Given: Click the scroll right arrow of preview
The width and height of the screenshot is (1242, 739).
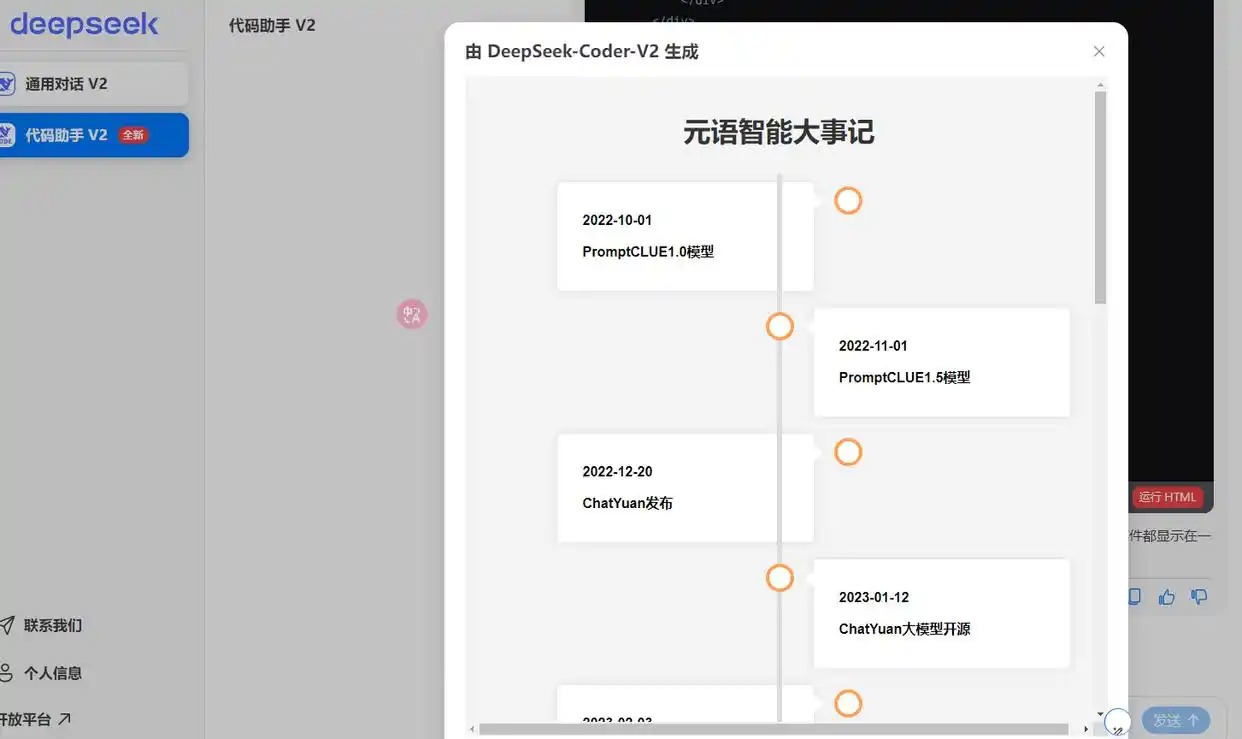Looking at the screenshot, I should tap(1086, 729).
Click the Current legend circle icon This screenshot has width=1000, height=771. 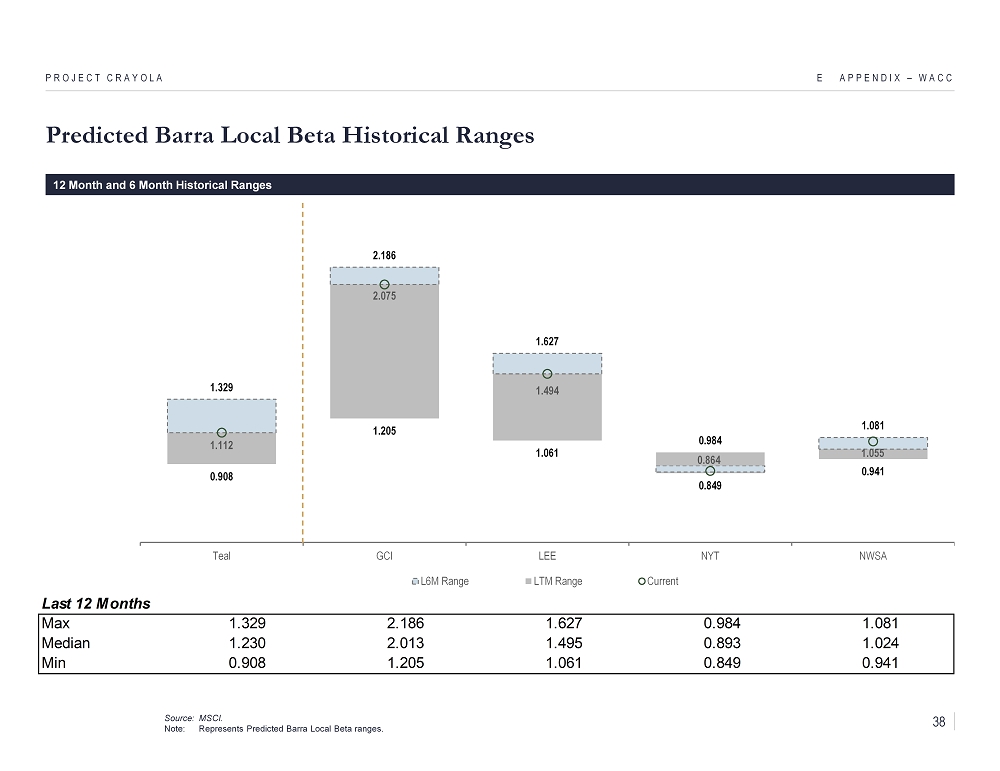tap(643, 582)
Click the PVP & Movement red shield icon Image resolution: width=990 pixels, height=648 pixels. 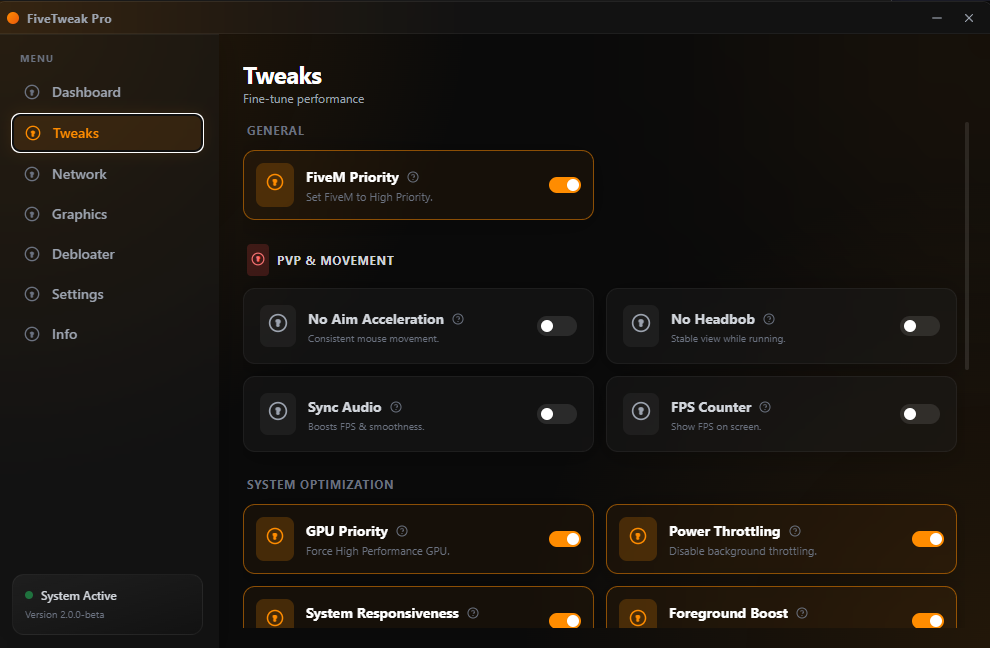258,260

--

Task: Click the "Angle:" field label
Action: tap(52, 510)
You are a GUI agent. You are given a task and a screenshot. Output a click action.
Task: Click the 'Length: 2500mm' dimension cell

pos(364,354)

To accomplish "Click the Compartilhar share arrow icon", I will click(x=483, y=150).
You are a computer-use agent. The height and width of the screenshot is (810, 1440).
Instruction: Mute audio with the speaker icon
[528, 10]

...

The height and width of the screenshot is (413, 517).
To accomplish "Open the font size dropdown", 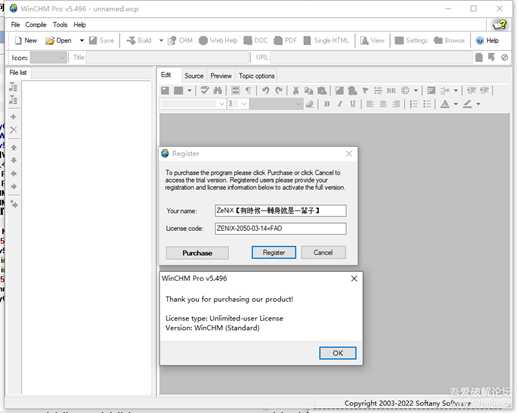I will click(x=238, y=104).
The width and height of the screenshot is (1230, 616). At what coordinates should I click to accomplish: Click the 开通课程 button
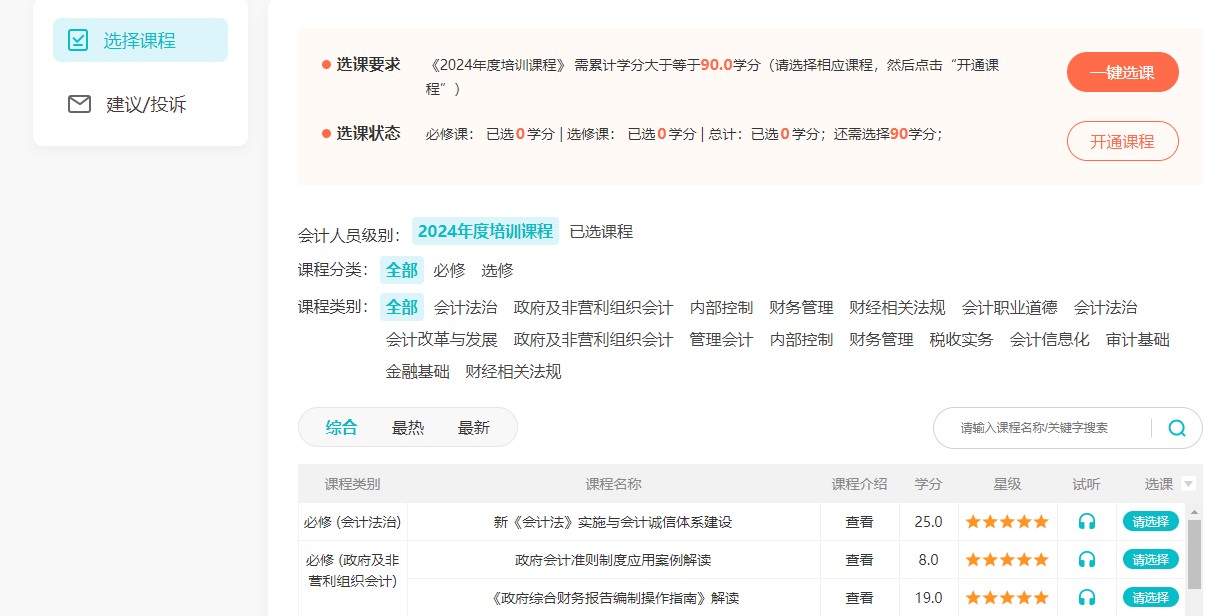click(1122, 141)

Task item
Reproduce each line of the records in which the word "arrow" appears.

Finished task
Given: Click the scroll right arrow of preview
To accomplish "Click the Compartilhar share arrow icon", I will click(x=483, y=150).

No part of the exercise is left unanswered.